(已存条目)
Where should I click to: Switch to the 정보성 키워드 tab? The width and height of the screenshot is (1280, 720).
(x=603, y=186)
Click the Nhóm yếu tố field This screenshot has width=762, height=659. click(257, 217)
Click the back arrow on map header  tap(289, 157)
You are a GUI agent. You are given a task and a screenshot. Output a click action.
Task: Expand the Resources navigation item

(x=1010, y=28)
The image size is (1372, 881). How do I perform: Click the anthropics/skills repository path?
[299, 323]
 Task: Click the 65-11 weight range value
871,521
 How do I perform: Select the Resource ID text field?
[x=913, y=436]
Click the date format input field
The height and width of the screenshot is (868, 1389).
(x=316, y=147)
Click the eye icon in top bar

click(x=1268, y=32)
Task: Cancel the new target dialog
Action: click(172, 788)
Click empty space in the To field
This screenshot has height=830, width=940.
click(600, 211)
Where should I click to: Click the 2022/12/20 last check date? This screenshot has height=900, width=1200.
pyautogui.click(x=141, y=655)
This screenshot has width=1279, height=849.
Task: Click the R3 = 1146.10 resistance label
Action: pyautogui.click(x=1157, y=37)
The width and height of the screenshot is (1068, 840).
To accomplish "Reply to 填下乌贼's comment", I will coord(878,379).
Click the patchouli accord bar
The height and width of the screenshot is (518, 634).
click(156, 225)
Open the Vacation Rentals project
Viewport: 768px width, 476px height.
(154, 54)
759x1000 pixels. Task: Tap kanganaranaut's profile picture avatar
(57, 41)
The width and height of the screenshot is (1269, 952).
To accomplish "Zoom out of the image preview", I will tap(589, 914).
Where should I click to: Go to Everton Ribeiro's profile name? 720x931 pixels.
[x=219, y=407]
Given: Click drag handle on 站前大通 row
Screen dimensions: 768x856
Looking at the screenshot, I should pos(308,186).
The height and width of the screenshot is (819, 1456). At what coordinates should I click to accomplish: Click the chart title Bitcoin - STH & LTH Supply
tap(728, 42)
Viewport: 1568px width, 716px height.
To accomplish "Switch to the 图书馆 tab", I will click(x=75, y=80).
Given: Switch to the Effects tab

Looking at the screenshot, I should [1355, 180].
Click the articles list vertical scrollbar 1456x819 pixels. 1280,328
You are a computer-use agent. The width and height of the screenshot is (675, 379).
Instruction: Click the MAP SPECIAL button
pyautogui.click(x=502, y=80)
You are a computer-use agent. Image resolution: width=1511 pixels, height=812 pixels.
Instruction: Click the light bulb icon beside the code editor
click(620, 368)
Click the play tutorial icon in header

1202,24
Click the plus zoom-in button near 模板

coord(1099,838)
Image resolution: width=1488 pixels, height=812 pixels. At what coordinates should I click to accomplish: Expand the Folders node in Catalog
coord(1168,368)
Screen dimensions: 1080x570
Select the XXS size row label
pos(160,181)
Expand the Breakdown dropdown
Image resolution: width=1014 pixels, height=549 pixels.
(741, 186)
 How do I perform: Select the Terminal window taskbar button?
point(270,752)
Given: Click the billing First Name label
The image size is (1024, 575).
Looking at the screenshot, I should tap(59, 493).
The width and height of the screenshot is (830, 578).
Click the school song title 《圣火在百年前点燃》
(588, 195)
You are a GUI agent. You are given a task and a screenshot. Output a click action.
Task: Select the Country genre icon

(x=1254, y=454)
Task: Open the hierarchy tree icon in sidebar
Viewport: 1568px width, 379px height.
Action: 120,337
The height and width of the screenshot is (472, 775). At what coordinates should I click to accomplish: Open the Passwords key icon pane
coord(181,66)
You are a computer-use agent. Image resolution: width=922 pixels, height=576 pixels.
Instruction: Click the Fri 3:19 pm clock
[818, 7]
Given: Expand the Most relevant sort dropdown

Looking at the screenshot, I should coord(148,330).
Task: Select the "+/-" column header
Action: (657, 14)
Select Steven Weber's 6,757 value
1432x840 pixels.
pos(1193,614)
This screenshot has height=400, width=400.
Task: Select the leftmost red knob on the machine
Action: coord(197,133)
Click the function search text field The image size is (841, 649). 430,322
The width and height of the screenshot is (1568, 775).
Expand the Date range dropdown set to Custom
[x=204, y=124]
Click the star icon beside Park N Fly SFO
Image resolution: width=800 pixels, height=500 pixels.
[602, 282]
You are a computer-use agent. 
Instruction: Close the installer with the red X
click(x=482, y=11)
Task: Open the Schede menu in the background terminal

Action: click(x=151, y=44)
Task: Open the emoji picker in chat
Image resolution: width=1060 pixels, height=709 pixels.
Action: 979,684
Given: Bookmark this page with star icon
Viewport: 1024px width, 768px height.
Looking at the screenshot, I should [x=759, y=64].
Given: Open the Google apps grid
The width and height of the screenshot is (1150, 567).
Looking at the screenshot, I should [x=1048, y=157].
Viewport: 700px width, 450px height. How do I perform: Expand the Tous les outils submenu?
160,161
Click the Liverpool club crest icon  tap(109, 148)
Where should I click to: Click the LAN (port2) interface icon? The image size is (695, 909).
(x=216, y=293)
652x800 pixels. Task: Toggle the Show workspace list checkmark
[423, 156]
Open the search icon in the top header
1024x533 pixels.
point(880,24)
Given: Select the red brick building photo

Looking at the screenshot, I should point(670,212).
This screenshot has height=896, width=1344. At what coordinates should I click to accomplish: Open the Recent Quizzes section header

* **待完成**
将以上记录中的“Where should I click to”全部替换为“Where do I click to”，其余内容一律不变，输出替换后的全部记录。

* **本题解答**
Where do I click to: Switch to the 정보성 키워드 tab? The width and height of the screenshot is (1280, 720).
(x=603, y=186)
Click the Nhóm yếu tố field This screenshot has width=762, height=659. click(257, 217)
Click the back arrow on map header  tap(289, 157)
You are a GUI agent. You are given a task and a screenshot. Output a click action.
Task: Expand the Resources navigation item

(x=1010, y=28)
The image size is (1372, 881). How do I perform: Click the anthropics/skills repository path?
[299, 323]
 Task: Click the 65-11 weight range value
871,521
 How do I perform: Select the Resource ID text field?
[x=913, y=436]
Click the date format input field
The height and width of the screenshot is (868, 1389).
(x=316, y=147)
Click the eye icon in top bar

click(x=1268, y=32)
Task: Cancel the new target dialog
Action: click(172, 788)
Click empty space in the To field
This screenshot has height=830, width=940.
click(600, 211)
Where do I click to: Click the 2022/12/20 last check date? This screenshot has height=900, width=1200.
pyautogui.click(x=141, y=655)
This screenshot has width=1279, height=849.
Task: Click the R3 = 1146.10 resistance label
Action: pyautogui.click(x=1157, y=37)
The width and height of the screenshot is (1068, 840).
To accomplish "Reply to 填下乌贼's comment", I will coord(878,379).
Click the patchouli accord bar
The height and width of the screenshot is (518, 634).
click(156, 225)
Open the Vacation Rentals project
Viewport: 768px width, 476px height.
(154, 54)
759x1000 pixels. Task: Tap kanganaranaut's profile picture avatar
(57, 41)
The width and height of the screenshot is (1269, 952).
To accomplish "Zoom out of the image preview", I will tap(589, 914).
Where do I click to: Go to Everton Ribeiro's profile name? 720x931 pixels.
[x=219, y=407]
Given: Click drag handle on 站前大通 row
Screen dimensions: 768x856
Looking at the screenshot, I should pos(308,186).
The height and width of the screenshot is (819, 1456). At what coordinates should I click to accomplish: Click the chart title Bitcoin - STH & LTH Supply
tap(728, 42)
Viewport: 1568px width, 716px height.
To accomplish "Switch to the 图书馆 tab", I will click(x=75, y=80).
Given: Switch to the Effects tab

Looking at the screenshot, I should [1355, 180].
Click the articles list vertical scrollbar 1456x819 pixels. 1280,328
You are a computer-use agent. The width and height of the screenshot is (675, 379).
Instruction: Click the MAP SPECIAL button
pyautogui.click(x=502, y=80)
You are a computer-use agent. Image resolution: width=1511 pixels, height=812 pixels.
Instruction: Click the light bulb icon beside the code editor
click(620, 368)
Click the play tutorial icon in header

1202,24
Click the plus zoom-in button near 模板

coord(1099,838)
Image resolution: width=1488 pixels, height=812 pixels. At what coordinates should I click to accomplish: Expand the Folders node in Catalog
coord(1168,368)
Screen dimensions: 1080x570
Select the XXS size row label
pos(160,181)
Expand the Breakdown dropdown
Image resolution: width=1014 pixels, height=549 pixels.
(741, 186)
 How do I perform: Select the Terminal window taskbar button?
point(270,752)
Given: Click the billing First Name label
The image size is (1024, 575).
Looking at the screenshot, I should tap(59, 493).
The width and height of the screenshot is (830, 578).
Click the school song title 《圣火在百年前点燃》
(588, 195)
You are a GUI agent. You are given a task and a screenshot. Output a click action.
Task: Select the Country genre icon

(x=1254, y=454)
Task: Open the hierarchy tree icon in sidebar
Viewport: 1568px width, 379px height.
Action: 120,337
The height and width of the screenshot is (472, 775). At what coordinates should I click to accomplish: Open the Passwords key icon pane
coord(181,66)
You are a computer-use agent. Image resolution: width=922 pixels, height=576 pixels.
Instruction: Click the Fri 3:19 pm clock
[818, 7]
Given: Expand the Most relevant sort dropdown

Looking at the screenshot, I should coord(148,330).
Task: Select the "+/-" column header
Action: (657, 14)
Select Steven Weber's 6,757 value
1432x840 pixels.
pos(1193,614)
This screenshot has height=400, width=400.
Task: Select the leftmost red knob on the machine
Action: coord(197,133)
Click the function search text field The image size is (841, 649). 430,322
The width and height of the screenshot is (1568, 775).
Expand the Date range dropdown set to Custom
[x=204, y=124]
Click the star icon beside Park N Fly SFO
Image resolution: width=800 pixels, height=500 pixels.
[602, 282]
You are a computer-use agent. 
Instruction: Close the installer with the red X
click(x=482, y=11)
Task: Open the Schede menu in the background terminal

Action: click(x=151, y=44)
Task: Open the emoji picker in chat
Image resolution: width=1060 pixels, height=709 pixels.
Action: 979,684
Given: Bookmark this page with star icon
Viewport: 1024px width, 768px height.
Looking at the screenshot, I should [x=759, y=64].
Given: Open the Google apps grid
The width and height of the screenshot is (1150, 567).
Looking at the screenshot, I should [x=1048, y=157].
Viewport: 700px width, 450px height. How do I perform: Expand the Tous les outils submenu?
160,161
Click the Liverpool club crest icon  tap(109, 148)
Where do I click to: Click the LAN (port2) interface icon? The image size is (695, 909).
(x=216, y=293)
652x800 pixels. Task: Toggle the Show workspace list checkmark
[423, 156]
Open the search icon in the top header
1024x533 pixels.
point(880,24)
Given: Select the red brick building photo

Looking at the screenshot, I should point(670,212).
This screenshot has height=896, width=1344. At what coordinates should I click to accomplish: Open the Recent Quizzes section header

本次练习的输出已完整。